Are we so close, suddenly, to tsunami-stricken Banda Aceh, despite the geographic and socioeconomic gulf separating us from such a distant place?

The images we're confronting might lead us to blurt out an embarrassed "yes."

But the answer actually is more complicated. We have relatively small pockets of poverty in our cities and scattered across the countryside - small, at least when compared with the developing world. But these pockets are big enough: slightly more than 12 percent of our population overall; a bit higher than that in the South, our poorest region; close to 25 percent among African-Americans; still higher, 34 percent, for New Orleans, our ninth poorest and one of our most African-American cities (approximately 70 percent).

In the wake of Katrina we've been forced to grapple with the poverty in our backyard. Perhaps this is because the nettlesome images come from a submerged New Orleans, a city with such an enduring grip on the American imagination. Or maybe we are so shaken because so many of the faces we see suffering belong to African-Americans, highlighting, yet again, our greatest unresolved dilemma: the problem of race.

- Records provided:
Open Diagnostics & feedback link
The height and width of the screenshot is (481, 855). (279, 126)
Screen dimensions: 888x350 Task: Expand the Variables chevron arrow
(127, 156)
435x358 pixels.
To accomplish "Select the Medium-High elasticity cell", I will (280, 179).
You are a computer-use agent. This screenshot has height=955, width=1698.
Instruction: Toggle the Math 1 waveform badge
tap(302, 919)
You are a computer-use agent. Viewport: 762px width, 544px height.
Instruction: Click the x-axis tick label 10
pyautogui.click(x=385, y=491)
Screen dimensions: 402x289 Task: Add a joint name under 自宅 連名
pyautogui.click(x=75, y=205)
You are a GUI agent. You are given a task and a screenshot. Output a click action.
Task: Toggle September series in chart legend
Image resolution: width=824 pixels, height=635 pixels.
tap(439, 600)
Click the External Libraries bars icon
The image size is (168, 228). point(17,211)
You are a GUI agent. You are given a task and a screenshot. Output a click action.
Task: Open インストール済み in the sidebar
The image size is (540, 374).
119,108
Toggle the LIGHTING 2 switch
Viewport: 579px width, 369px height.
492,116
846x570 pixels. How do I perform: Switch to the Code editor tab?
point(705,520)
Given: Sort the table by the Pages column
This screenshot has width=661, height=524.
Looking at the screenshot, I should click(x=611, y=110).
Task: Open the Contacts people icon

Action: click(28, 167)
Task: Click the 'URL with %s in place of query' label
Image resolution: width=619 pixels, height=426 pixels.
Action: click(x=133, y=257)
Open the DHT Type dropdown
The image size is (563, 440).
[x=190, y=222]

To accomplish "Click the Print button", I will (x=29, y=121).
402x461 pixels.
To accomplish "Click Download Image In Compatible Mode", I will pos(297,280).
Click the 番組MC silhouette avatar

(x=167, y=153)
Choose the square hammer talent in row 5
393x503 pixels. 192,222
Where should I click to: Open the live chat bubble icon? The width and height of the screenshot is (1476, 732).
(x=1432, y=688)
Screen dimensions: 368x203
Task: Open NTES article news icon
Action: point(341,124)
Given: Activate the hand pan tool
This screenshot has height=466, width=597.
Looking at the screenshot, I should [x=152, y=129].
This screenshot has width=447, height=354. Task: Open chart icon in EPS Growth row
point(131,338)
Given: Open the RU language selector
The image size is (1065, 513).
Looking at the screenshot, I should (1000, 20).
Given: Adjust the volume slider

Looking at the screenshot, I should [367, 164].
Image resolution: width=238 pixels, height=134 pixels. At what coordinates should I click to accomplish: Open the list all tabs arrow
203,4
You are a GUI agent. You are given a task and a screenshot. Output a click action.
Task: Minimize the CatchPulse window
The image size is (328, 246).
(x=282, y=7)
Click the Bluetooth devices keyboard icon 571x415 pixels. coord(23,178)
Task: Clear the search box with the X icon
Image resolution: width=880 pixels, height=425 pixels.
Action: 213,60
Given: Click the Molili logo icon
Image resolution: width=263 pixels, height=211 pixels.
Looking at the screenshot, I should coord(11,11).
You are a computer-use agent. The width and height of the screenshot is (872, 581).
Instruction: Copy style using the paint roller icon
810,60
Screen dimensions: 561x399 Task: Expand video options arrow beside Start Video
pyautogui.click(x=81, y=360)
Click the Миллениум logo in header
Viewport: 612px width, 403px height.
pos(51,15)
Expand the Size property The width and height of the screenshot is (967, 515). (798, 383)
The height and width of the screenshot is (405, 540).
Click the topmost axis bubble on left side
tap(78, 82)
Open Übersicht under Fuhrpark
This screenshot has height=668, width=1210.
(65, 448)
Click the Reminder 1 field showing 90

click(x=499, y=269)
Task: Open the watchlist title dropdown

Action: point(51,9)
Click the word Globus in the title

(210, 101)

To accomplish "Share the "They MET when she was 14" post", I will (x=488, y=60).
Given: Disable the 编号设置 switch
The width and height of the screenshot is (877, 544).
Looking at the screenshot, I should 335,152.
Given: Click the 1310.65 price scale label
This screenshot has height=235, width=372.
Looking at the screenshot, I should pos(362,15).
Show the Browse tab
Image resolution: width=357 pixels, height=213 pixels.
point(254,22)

- Written request:
From the passage above on poverty after Katrina, copy word for word the part that begins with the words containing "In the wake" and ends with "problem of race.".

- Full response:
In the wake of Katrina we've been forced to grapple with the poverty in our backyard. Perhaps this is because the nettlesome images come from a submerged New Orleans, a city with such an enduring grip on the American imagination. Or maybe we are so shaken because so many of the faces we see suffering belong to African-Americans, highlighting, yet again, our greatest unresolved dilemma: the problem of race.